Records supplied:
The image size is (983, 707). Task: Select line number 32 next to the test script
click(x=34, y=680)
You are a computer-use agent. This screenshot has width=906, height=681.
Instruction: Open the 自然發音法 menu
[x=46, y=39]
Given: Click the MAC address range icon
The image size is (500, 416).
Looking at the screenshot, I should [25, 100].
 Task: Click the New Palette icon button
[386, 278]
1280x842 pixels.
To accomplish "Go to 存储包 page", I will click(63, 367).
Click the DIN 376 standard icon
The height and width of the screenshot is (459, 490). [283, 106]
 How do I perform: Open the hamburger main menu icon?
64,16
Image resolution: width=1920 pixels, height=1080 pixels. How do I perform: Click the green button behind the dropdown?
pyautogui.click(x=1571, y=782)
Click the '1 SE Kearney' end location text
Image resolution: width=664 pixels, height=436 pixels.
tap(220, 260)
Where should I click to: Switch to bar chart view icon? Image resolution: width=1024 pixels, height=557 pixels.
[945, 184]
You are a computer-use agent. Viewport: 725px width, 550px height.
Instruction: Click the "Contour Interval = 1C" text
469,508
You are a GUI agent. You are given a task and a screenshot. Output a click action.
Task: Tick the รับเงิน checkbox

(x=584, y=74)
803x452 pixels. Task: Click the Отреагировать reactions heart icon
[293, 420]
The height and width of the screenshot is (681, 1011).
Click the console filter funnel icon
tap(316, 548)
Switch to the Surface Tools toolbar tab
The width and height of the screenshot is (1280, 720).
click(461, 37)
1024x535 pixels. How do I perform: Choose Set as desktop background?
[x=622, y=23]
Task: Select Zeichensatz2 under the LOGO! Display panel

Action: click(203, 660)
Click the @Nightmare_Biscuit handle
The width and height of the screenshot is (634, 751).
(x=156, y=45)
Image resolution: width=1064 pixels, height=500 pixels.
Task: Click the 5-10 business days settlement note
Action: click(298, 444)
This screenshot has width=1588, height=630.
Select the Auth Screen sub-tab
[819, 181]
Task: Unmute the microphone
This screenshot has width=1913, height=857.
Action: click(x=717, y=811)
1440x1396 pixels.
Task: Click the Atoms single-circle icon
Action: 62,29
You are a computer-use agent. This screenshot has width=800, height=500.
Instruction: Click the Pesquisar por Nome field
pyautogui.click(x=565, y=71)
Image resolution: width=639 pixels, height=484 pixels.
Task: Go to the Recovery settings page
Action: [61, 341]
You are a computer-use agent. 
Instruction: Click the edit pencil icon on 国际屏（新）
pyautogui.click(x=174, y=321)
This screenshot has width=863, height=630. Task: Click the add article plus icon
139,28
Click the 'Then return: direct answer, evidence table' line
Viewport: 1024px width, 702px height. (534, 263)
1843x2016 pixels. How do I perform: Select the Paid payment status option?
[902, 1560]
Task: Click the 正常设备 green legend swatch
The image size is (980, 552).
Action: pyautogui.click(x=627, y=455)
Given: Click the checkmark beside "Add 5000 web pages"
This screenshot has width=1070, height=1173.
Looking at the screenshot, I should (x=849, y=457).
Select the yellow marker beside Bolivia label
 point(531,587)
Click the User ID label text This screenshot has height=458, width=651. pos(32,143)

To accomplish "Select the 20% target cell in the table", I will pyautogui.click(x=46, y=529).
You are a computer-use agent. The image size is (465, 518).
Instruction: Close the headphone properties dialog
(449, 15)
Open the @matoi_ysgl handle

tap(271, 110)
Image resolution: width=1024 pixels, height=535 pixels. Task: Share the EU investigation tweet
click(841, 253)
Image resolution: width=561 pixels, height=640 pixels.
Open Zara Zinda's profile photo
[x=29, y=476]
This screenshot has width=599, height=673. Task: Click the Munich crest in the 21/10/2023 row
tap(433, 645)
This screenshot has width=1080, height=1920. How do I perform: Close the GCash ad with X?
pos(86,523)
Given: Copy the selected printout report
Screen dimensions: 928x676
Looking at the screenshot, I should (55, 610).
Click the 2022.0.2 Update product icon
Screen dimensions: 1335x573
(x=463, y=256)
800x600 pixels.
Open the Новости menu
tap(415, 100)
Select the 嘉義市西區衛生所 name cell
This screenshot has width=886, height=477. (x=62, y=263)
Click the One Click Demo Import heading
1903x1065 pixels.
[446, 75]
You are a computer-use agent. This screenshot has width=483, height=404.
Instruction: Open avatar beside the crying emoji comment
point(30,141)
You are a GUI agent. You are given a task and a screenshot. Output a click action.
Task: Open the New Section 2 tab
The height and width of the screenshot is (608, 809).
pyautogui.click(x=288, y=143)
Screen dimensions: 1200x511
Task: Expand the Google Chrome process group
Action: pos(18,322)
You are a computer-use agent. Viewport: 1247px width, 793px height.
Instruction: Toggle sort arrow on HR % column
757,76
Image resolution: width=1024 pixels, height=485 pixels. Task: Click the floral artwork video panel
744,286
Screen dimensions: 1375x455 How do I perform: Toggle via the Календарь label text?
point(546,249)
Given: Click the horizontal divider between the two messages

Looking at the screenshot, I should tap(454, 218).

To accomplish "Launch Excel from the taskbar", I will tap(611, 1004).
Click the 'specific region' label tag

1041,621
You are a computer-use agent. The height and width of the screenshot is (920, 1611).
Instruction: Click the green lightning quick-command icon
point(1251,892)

Task item: Retype the entire listing exactly.

Task solution:
The image size is (983, 707). Task: Select line number 32 next to the test script
click(x=34, y=680)
You are a computer-use agent. This screenshot has width=906, height=681.
Instruction: Open the 自然發音法 menu
[x=46, y=39]
Given: Click the MAC address range icon
The image size is (500, 416).
Looking at the screenshot, I should [25, 100].
 Task: Click the New Palette icon button
[386, 278]
1280x842 pixels.
To accomplish "Go to 存储包 page", I will click(63, 367).
Click the DIN 376 standard icon
The height and width of the screenshot is (459, 490). [283, 106]
 How do I perform: Open the hamburger main menu icon?
64,16
Image resolution: width=1920 pixels, height=1080 pixels. How do I perform: Click the green button behind the dropdown?
pyautogui.click(x=1571, y=782)
Click the '1 SE Kearney' end location text
Image resolution: width=664 pixels, height=436 pixels.
tap(220, 260)
Where should I click to: Switch to bar chart view icon? Image resolution: width=1024 pixels, height=557 pixels.
[945, 184]
You are a computer-use agent. Viewport: 725px width, 550px height.
Instruction: Click the "Contour Interval = 1C" text
469,508
You are a GUI agent. You are given a task and a screenshot. Output a click action.
Task: Tick the รับเงิน checkbox

(x=584, y=74)
803x452 pixels. Task: Click the Отреагировать reactions heart icon
[293, 420]
The height and width of the screenshot is (681, 1011).
Click the console filter funnel icon
tap(316, 548)
Switch to the Surface Tools toolbar tab
The width and height of the screenshot is (1280, 720).
click(461, 37)
1024x535 pixels. How do I perform: Choose Set as desktop background?
[x=622, y=23]
Task: Select Zeichensatz2 under the LOGO! Display panel

Action: click(203, 660)
Click the @Nightmare_Biscuit handle
The width and height of the screenshot is (634, 751).
(x=156, y=45)
Image resolution: width=1064 pixels, height=500 pixels.
Task: Click the 5-10 business days settlement note
Action: click(298, 444)
This screenshot has width=1588, height=630.
Select the Auth Screen sub-tab
[819, 181]
Task: Unmute the microphone
This screenshot has width=1913, height=857.
Action: click(x=717, y=811)
1440x1396 pixels.
Task: Click the Atoms single-circle icon
Action: 62,29
You are a computer-use agent. This screenshot has width=800, height=500.
Instruction: Click the Pesquisar por Nome field
pyautogui.click(x=565, y=71)
Image resolution: width=639 pixels, height=484 pixels.
Task: Go to the Recovery settings page
Action: [61, 341]
You are a computer-use agent. 
Instruction: Click the edit pencil icon on 国际屏（新）
pyautogui.click(x=174, y=321)
This screenshot has width=863, height=630. Task: Click the add article plus icon
139,28
Click the 'Then return: direct answer, evidence table' line
Viewport: 1024px width, 702px height. (534, 263)
1843x2016 pixels. How do I perform: Select the Paid payment status option?
[902, 1560]
Task: Click the 正常设备 green legend swatch
The image size is (980, 552).
Action: pyautogui.click(x=627, y=455)
Given: Click the checkmark beside "Add 5000 web pages"
This screenshot has width=1070, height=1173.
Looking at the screenshot, I should (x=849, y=457).
Select the yellow marker beside Bolivia label
 point(531,587)
Click the User ID label text This screenshot has height=458, width=651. pos(32,143)

To accomplish "Select the 20% target cell in the table", I will pyautogui.click(x=46, y=529).
You are a computer-use agent. The image size is (465, 518).
Instruction: Close the headphone properties dialog
(449, 15)
Open the @matoi_ysgl handle

tap(271, 110)
Image resolution: width=1024 pixels, height=535 pixels. Task: Share the EU investigation tweet
click(841, 253)
Image resolution: width=561 pixels, height=640 pixels.
Open Zara Zinda's profile photo
[x=29, y=476]
This screenshot has width=599, height=673. Task: Click the Munich crest in the 21/10/2023 row
tap(433, 645)
This screenshot has width=1080, height=1920. How do I perform: Close the GCash ad with X?
pos(86,523)
Given: Copy the selected printout report
Screen dimensions: 928x676
Looking at the screenshot, I should (55, 610).
Click the 2022.0.2 Update product icon
Screen dimensions: 1335x573
(x=463, y=256)
800x600 pixels.
Open the Новости menu
tap(415, 100)
Select the 嘉義市西區衛生所 name cell
This screenshot has width=886, height=477. (x=62, y=263)
Click the One Click Demo Import heading
1903x1065 pixels.
[446, 75]
You are a computer-use agent. This screenshot has width=483, height=404.
Instruction: Open avatar beside the crying emoji comment
point(30,141)
You are a GUI agent. You are given a task and a screenshot. Output a click action.
Task: Open the New Section 2 tab
The height and width of the screenshot is (608, 809).
pyautogui.click(x=288, y=143)
Screen dimensions: 1200x511
Task: Expand the Google Chrome process group
Action: pos(18,322)
You are a computer-use agent. Viewport: 1247px width, 793px height.
Instruction: Toggle sort arrow on HR % column
757,76
Image resolution: width=1024 pixels, height=485 pixels. Task: Click the floral artwork video panel
744,286
Screen dimensions: 1375x455 How do I perform: Toggle via the Календарь label text?
point(546,249)
Given: Click the horizontal divider between the two messages

Looking at the screenshot, I should tap(454, 218).

To accomplish "Launch Excel from the taskbar", I will tap(611, 1004).
Click the 'specific region' label tag

1041,621
You are a computer-use agent. The height and width of the screenshot is (920, 1611).
Instruction: Click the green lightning quick-command icon
point(1251,892)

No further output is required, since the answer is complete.